▶ [Extrait du document]:
====
La société VB Blois a demandé au tribunal administratif de Paris de prononcer la décharge, en droits et pénalités, des cotisations supplémentaires d'impôt sur les sociétés auxquelles elle a été assujettie au titre des exercices clos en 2014 et 2015, des rappels de taxe sur la valeur ajoutée qui lui ont été réclamés au titre de la période du 1er janvier 2013 au 31 décembre 2015, de la contribution à l'audiovisuel public à laquelle elle a été assujettie sur la même période, et du rappel de cotisation sur la valeur ajoutée des entreprises qui lui a été réclamé au titre de l'année 2015. Par un jugement n° 1808835 du 26 février 2020, le tribunal administratif de Paris a rejeté la demande de la société VB Blois.

Par un arrêt n° 20PA01661 du 11 février 2022, la cour administrative d'appel de Paris a rejeté l'appel formé par la société contre ce jugement.
====
▶ [Données affichées]:
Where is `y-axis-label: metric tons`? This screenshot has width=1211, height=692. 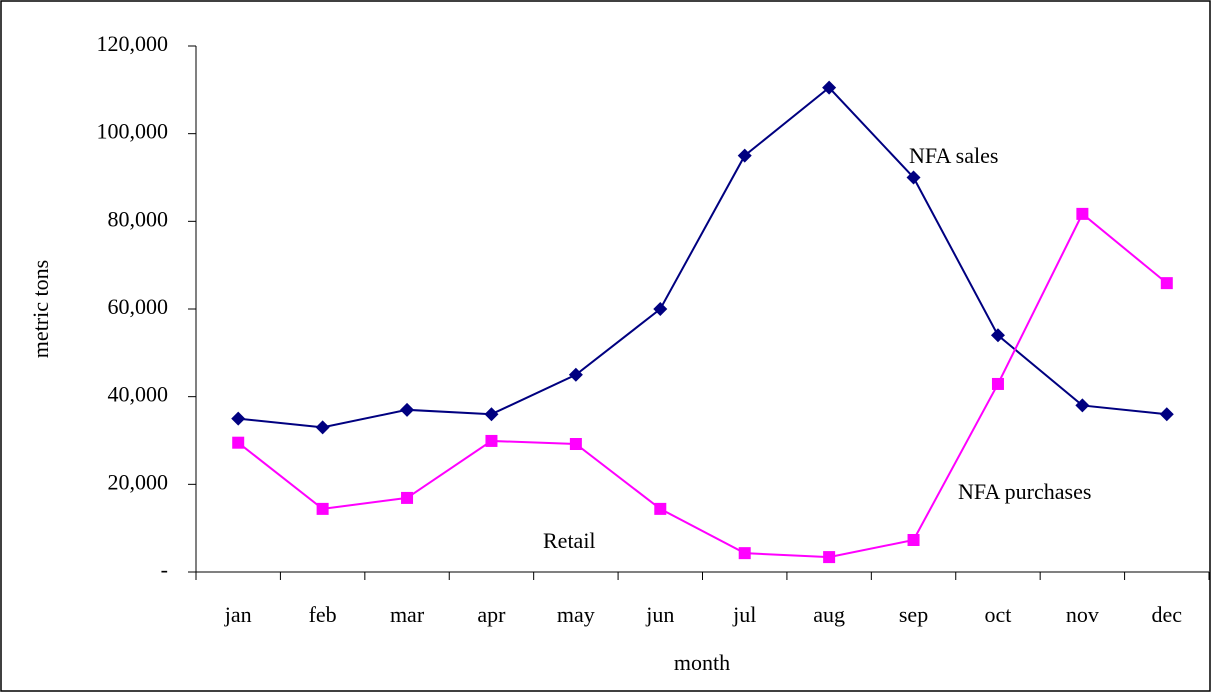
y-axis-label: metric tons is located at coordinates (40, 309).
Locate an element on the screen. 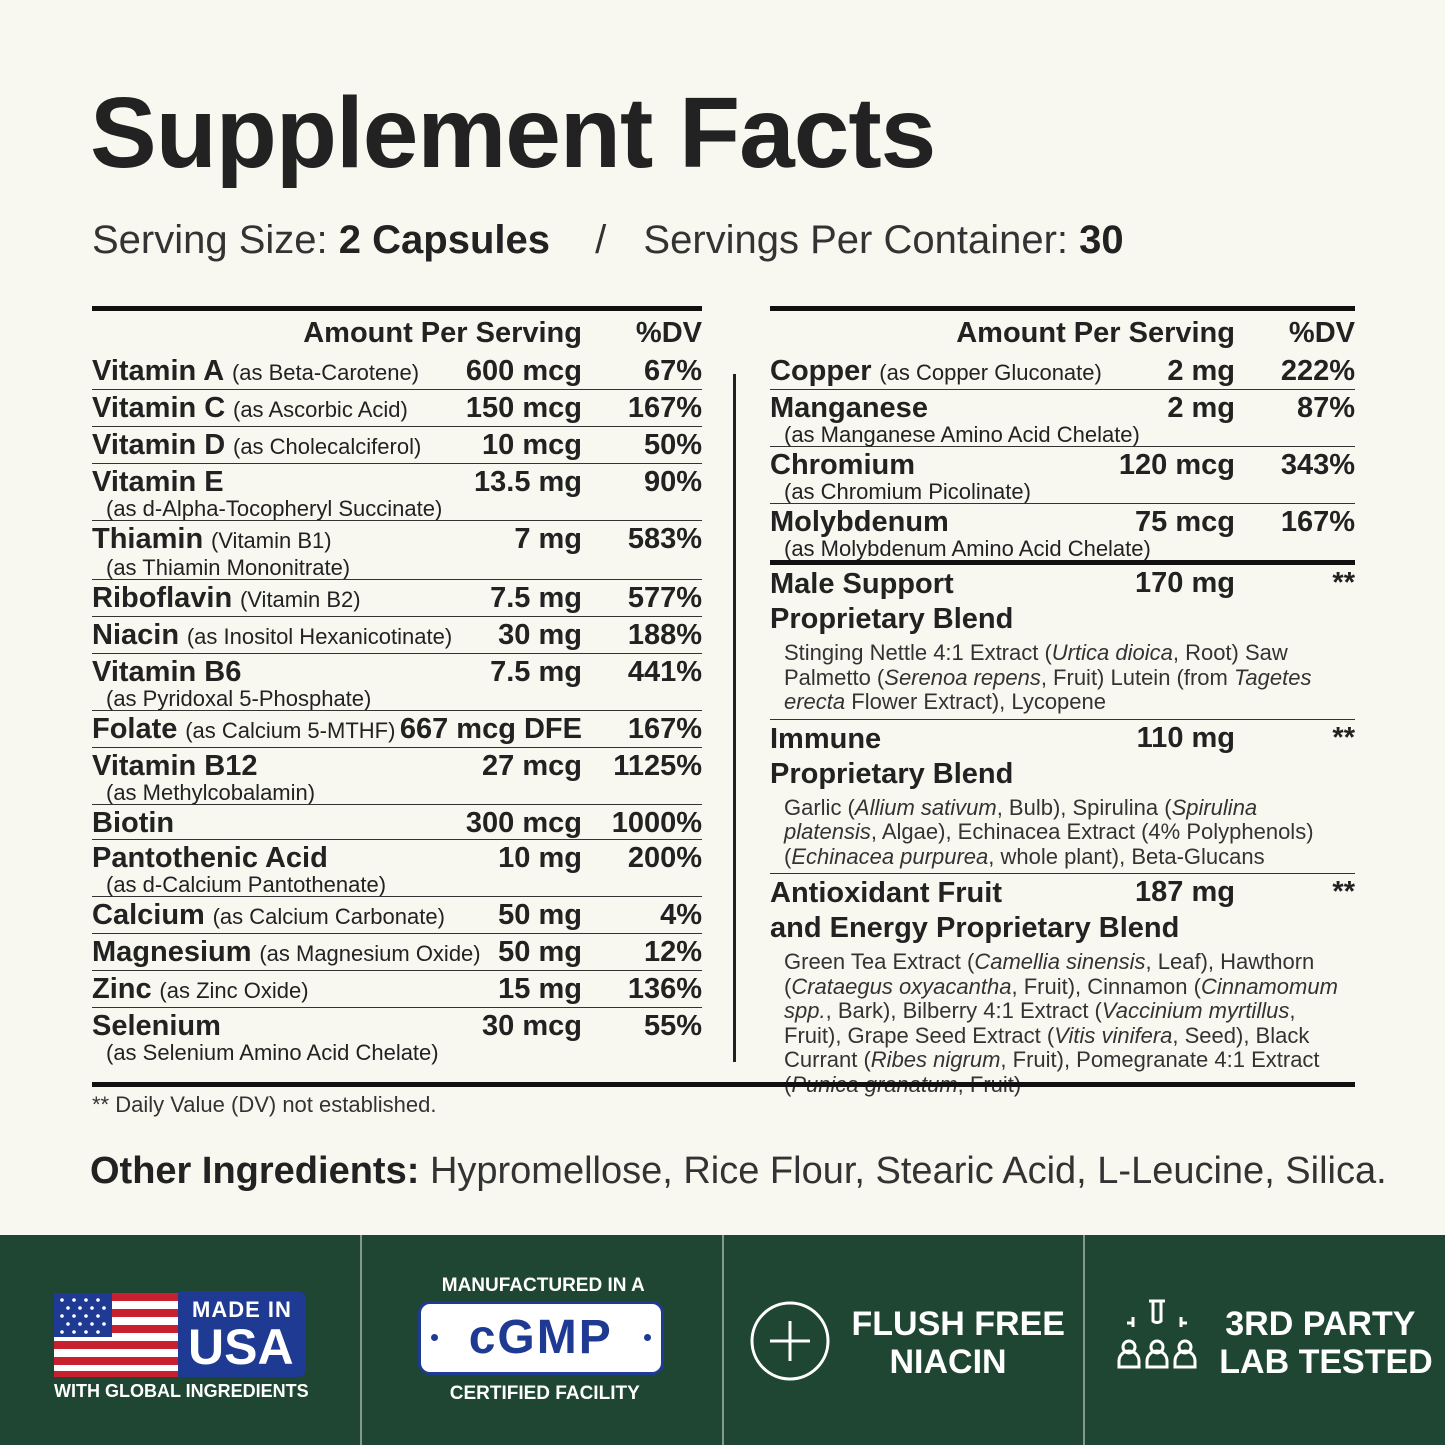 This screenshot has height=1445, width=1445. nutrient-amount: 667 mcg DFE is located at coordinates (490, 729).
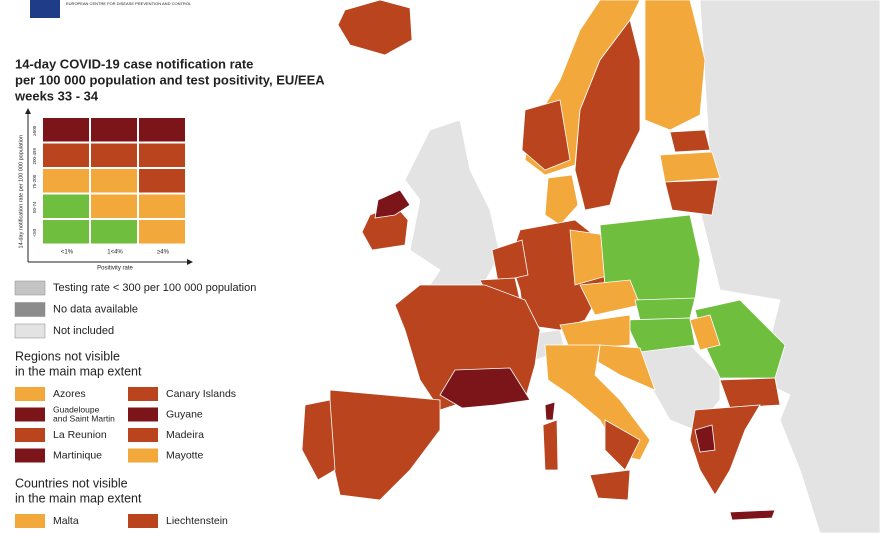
====
▶ [Travail demandé]:
**1.** Recopiez fidèlement le passage de l'extrait en commençant par « La société VB Blois a » et en poursuivant jusqu'à « contre ce jugement. » inclus.
**2.** D'après l'extrait, pourquoi la cour administrative d'appel de Paris a-t-elle été amenée à se prononcer sur cette affaire ? Répondez en une à trois phrases.
**3.** Répondez aux questions suivantes à l'aide de l'extrait :
(a) Quelle juridiction a rendu le jugement n° 1808835 ?
(b) À quelle date l'arrêt n° 20PA01661 a-t-il été rendu ?
(c) Au titre de quelle année le rappel de cotisation sur la valeur ajoutée des entreprises a-t-il été réclamé ?

▶ [Réponses attendues]:
**1.**
La société VB Blois a demandé au tribunal administratif de Paris de prononcer la décharge, en droits et pénalités, des cotisations supplémentaires d'impôt sur les sociétés auxquelles elle a été assujettie au titre des exercices clos en 2014 et 2015, des rappels de taxe sur la valeur ajoutée qui lui ont été réclamés au titre de la période du 1er janvier 2013 au 31 décembre 2015, de la contribution à l'audiovisuel public à laquelle elle a été assujettie sur la même période, et du rappel de cotisation sur la valeur ajoutée des entreprises qui lui a été réclamé au titre de l'année 2015. Par un jugement n° 1808835 du 26 février 2020, le tribunal administratif de Paris a rejeté la demande de la société VB Blois.

Par un arrêt n° 20PA01661 du 11 février 2022, la cour administrative d'appel de Paris a rejeté l'appel formé par la société contre ce jugement.

**2.** La cour administrative d'appel de Paris s'est prononcée parce que la société VB Blois a fait appel du jugement n° 1808835 du 26 février 2020. Par ce jugement, le tribunal administratif de Paris avait rejeté sa demande de décharge. La cour a rejeté cet appel par un arrêt du 11 février 2022.

**3.**
(a) Le tribunal administratif de Paris.
(b) Le 11 février 2022.
(c) L'année 2015.